Molti ritengono che la regola sia quella di confermare azioni coerenti con il ruolo che si occupa. Un prete deve fare cose che siano coerenti col suo stato. Stesso dicasi per gli sposati, gli studenti, i lavoratori ecc. I comportamenti sono in tal modo determinati dall’ appartenenza al tuo ruolo o alla tua organizzazione. Quelli che vivono con radicalità una fede ritengono che sia buono esercitare la propria libertà cedendola deliberatamente a qualcuno che ritengono inviato da Dio per loro e cui intendono obbedire come strumento di salvezza e di progressione spirituale. Il voto di obbedienza monastico, insieme a quello di castità e povertà, costituisce un perno fondamentale della vita consacrata.
Altri ritengono che la radice del comportamento etico stia nel formare dentro la nostra coscienza una sorta di controllore in grado di agire quando nessuno ci controlla da fuori. Se il semaforo è rosso e c’è un vigile non passo, ma se il vigile non c’è scatta la tentazione. Costruirsi un vigile interno consente di osservare le regole sempre. La coscienza diventa in fondo una autorità che mi controlla sempre. Ma non passerò mai col semaforo rosso? E se fosse necessario farlo per causa di forza maggiore o per semplice capriccio?

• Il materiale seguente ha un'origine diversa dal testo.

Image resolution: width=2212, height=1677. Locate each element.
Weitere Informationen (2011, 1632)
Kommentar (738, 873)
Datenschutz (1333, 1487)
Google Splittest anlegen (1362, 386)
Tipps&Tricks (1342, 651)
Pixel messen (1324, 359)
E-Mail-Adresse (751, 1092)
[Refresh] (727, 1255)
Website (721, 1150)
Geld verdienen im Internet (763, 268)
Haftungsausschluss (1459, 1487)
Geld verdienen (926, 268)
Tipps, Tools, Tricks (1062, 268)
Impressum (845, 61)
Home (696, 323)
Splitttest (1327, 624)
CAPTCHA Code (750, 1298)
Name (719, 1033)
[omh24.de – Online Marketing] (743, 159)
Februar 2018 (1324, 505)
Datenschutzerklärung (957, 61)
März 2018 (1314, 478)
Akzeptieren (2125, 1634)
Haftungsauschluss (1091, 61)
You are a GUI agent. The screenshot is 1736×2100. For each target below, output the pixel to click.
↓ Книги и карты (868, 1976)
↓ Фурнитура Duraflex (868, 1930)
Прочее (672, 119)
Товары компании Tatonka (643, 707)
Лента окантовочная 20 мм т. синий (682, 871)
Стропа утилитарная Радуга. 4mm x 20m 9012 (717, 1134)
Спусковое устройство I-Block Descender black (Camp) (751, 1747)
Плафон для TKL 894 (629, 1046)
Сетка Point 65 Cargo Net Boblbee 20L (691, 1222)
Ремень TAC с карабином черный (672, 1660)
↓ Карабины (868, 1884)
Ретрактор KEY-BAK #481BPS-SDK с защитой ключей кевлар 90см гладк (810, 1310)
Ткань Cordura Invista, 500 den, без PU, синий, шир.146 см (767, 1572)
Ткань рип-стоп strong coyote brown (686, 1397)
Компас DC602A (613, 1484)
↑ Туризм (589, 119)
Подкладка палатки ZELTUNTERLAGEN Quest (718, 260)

La vita non può diventare una pura routine di osservanza di regole ma occorre che le regole siano rese valide o invalide continuamente in base alla situazione che si sta vivendo, sia ambientale che interiore. La capacità di sapersi mettere in gioco anche in modo trasgressivo, se necessario, è anche questo esercizio della libertà. L’obiezione di coscienza costituisce un caso evidente di questo aspetto. Se una regola costringe a compiere un’azione impossibile per la coscienza individuale tale azione non viene eseguita, costi quel che costi. Un soldato può rifiutarsi di compiere un ordine mostruoso o un medico può rifiutarsi di provocare un aborto. Negli Atti degli Apostoli Pietro e Giovanni, arrestati dal sommo sacerdote, dissero: “giudicate voi stessi se è giusto, davanti a Dio, obbedire a voi anziché a Dio” (At 4,19). La scala delle priorità esistente può essere infranta da una “fedeltà a se stessi” che conta più del resto.
In fondo la parola obbedire deriva dal latino audire cioè ascoltare. Naturalmente, in ogni modo intendiamo vedere la cosa, obbedire significa sottomettersi ad una autorità o a una volontà, sia essa esterna e istituzionalizzata, piuttosto che a una coscienza interiore che chiamiamo fedeltà a sé stessi. La seconda è più difficile da esercitare e necessita di quella maturità che ci ricorda quel “conosci te stesso” iscritto sul tempio di Apollo a Delfi che fa riferimento a conoscere i propri limiti da una parte ma anche a ricordarti a quali valori profondi fa riferimento la tua vita. Essere fedeli a sé stessi implica coraggio, perché può capitare che si debba passar sopra alle scelte fatte per una vita, a lasciare abitudini o comodità acquisite. Obbedienza è anche sinonimo di qualcosa che funziona bene, “una automobile che obbedisce perfettamente ai comandi” rappresenta anche quella consapevolezza di aver fatto la cosa giusta e di occupare finalmente il posto a te assegnato nell’ordine generale delle cose.